---------- Data provided ----------

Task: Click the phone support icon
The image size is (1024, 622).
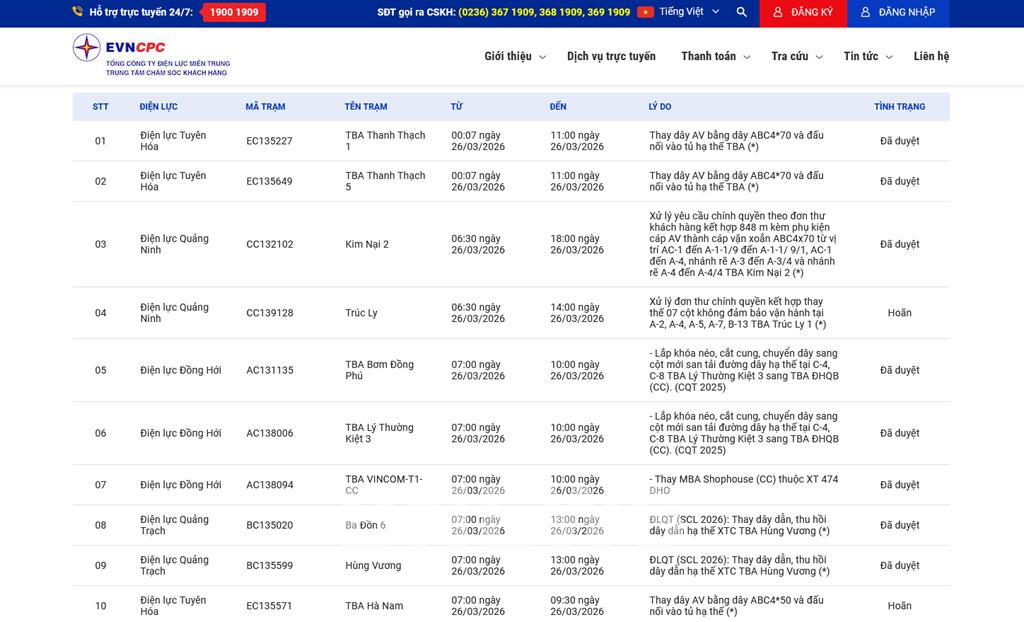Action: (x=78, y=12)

----------
---------- Data provided ----------

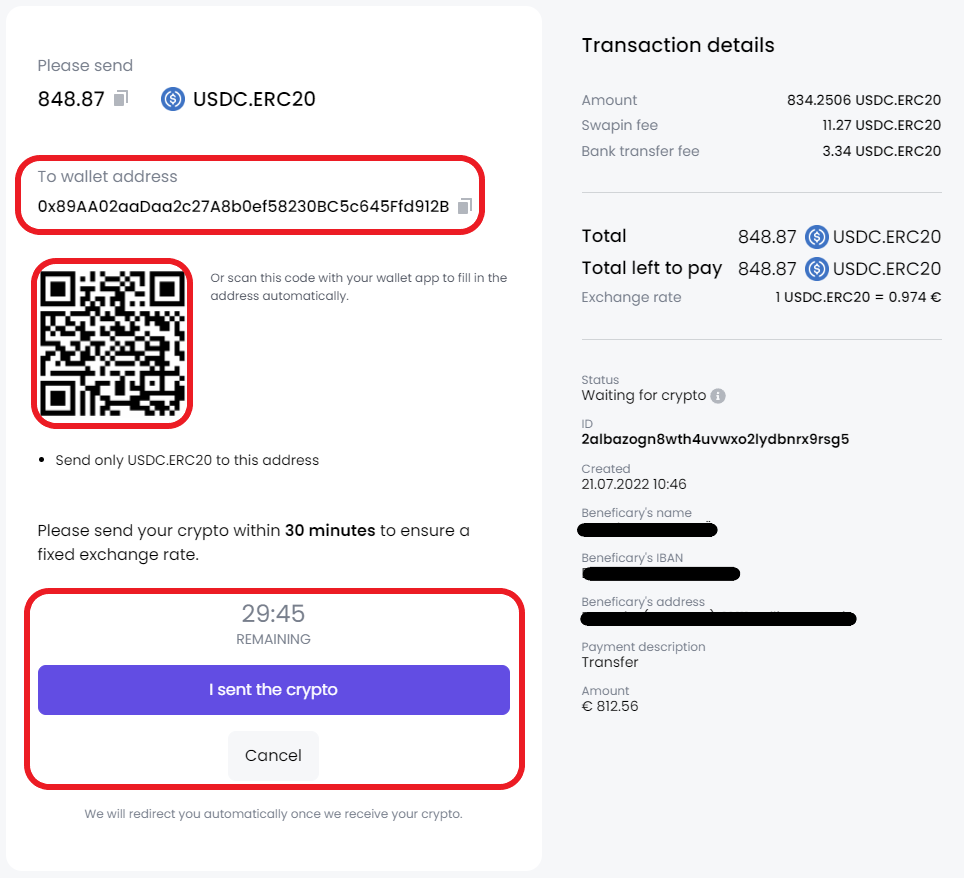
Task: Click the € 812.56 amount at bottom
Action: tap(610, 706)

----------

Format the entries as a JSON list of strings, with one string per line and blank lines omitted. Begin at the line that has "Task: Click the phone support icon" and stop after the line that has "Action: (x=78, y=12)". Leave the pictures out.

[
  "Task: Click the phone support icon",
  "The image size is (1024, 622).",
  "Action: (x=78, y=12)"
]